In Augustus v. ABM Security Services (2016) 2 Cal. 5th 257, the California Supreme Court held that by requiring employees to remain on call by monitoring a pager during a 10-minute rest break violated California law.  Our prior analysis on Augustus can be read here.  However, the Supreme Court was clear that because the 10-minute rest breaks are only 10-minutes, there are “practical limitations on an employee’s movement.”  The Court continued, “Thus, one would expect that employee will ordinarily have to remain on site or nearby.  This constraint, which is of course common to all rest periods, is not sufficient to establish employer control.”  It was the additional requirement in the Augustus case were the employees had to carry a pager and respond to the employer’s calls during the break that provide the facts for the Supreme Court to hold that the employer violated the 10-minute rest break obligations.

Many Courts have acknowledged the California’s Supreme Court’s holding in Augustus regarding on premises rest breaks:

Hubbs v. Big Lots Stores 2018 U.S. Dist. LEXIS 226096 (C.D. Cal., July 11, 2018): A United States District Court for the Central District of California rejected the argument that a policy requiring employees to remain on the premises during the 10-minute rest break reflects the exercise of employer control that qualifies the time as on-duty work. The Court noted that an employer may not require employees to remain “on call” during a ten-minute rest period, Augustus nevertheless recognized that an employer may require an employee to remain “on premises” during such rest periods. The Court stated that Augustus acknowledged that “employers must . . . relinquish any control over how employees spend their break time” and that “compelling employees to remain at the ready, tethered by time and policy to particular locations or communication devices” imposes job-related duties and constitutes employer control because employees are not “free[] to use rest periods for their own purposes.” That requiring employees to remain “on site or nearby” during a ten-minute break was “not sufficient to establish employer control.”  The Court stated that Augustus concluded that these were short breaks, and this restriction was a “practical limitation[] on an employee’s movement” permitted under California law.

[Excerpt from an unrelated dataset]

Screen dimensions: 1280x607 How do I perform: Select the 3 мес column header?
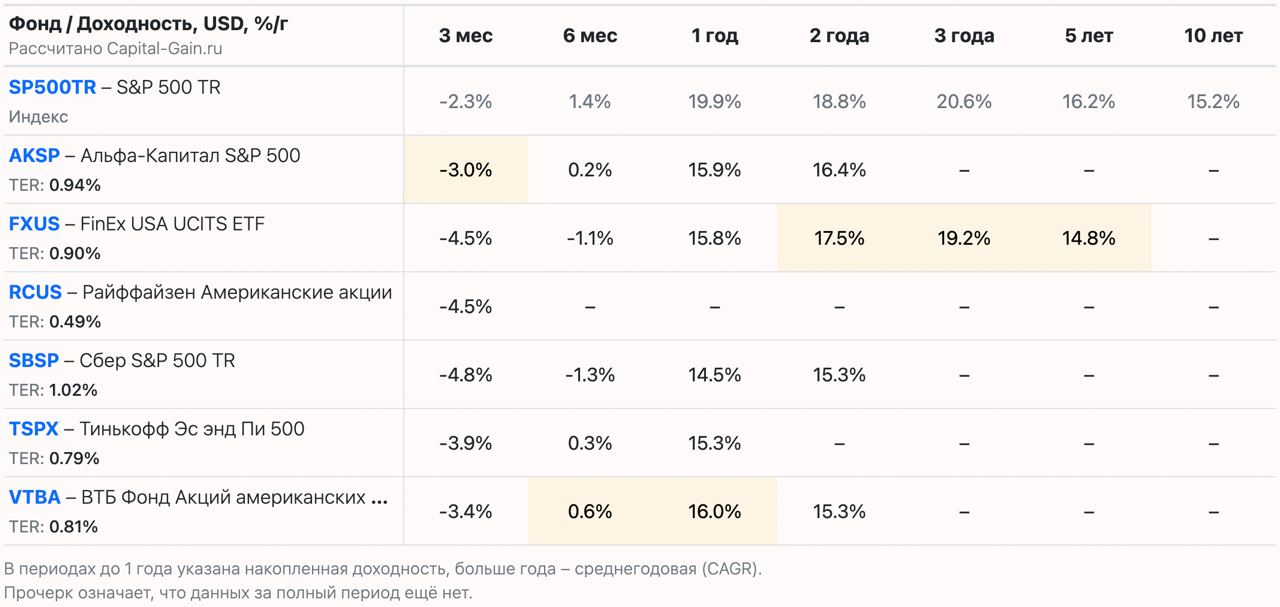tap(466, 36)
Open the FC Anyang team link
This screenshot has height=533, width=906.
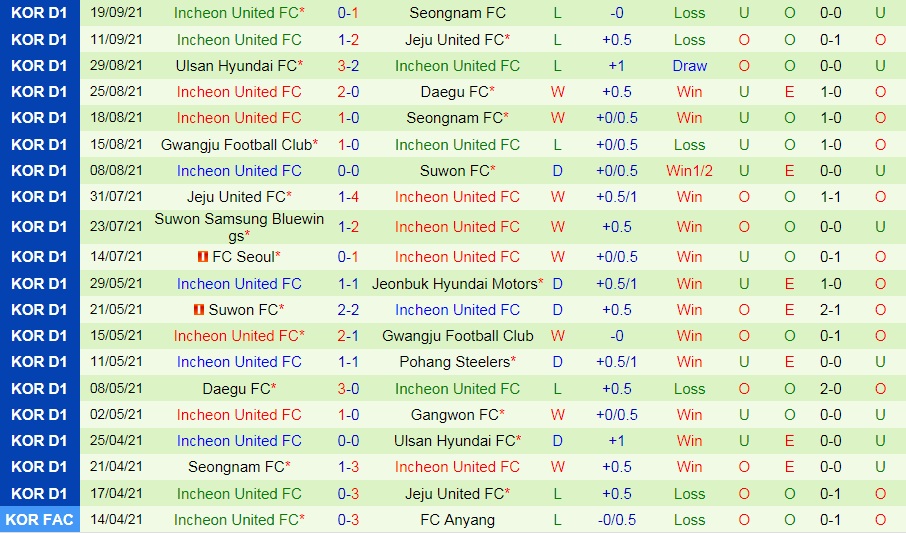[457, 519]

Schmidtberger v. W. Ref. Retail 2021 U.S. Dist. LEXIS 201935 (C.D. Cal., Sep. 28, 2021): In Schmidtberger the court rejected Plaintiff’s contention that a policy of requiring employees stay on the premises during rest breaks is invalid facially. The Court stated that in Augustus, the California Supreme Court explained that “[b]ecause rest periods are 10 minutes in length . . . one would expect employees will ordinarily have to remain on site or nearby.”  This restriction “which is common to all rest periods, is not sufficient to establish employer control.” The Court also noted that multiple federal court have implemented a straightforward interpretation of California law established in Augustus, and have dismissed arguments predicating liability on an employer’s policy of prohibiting off-premises rest breaks.”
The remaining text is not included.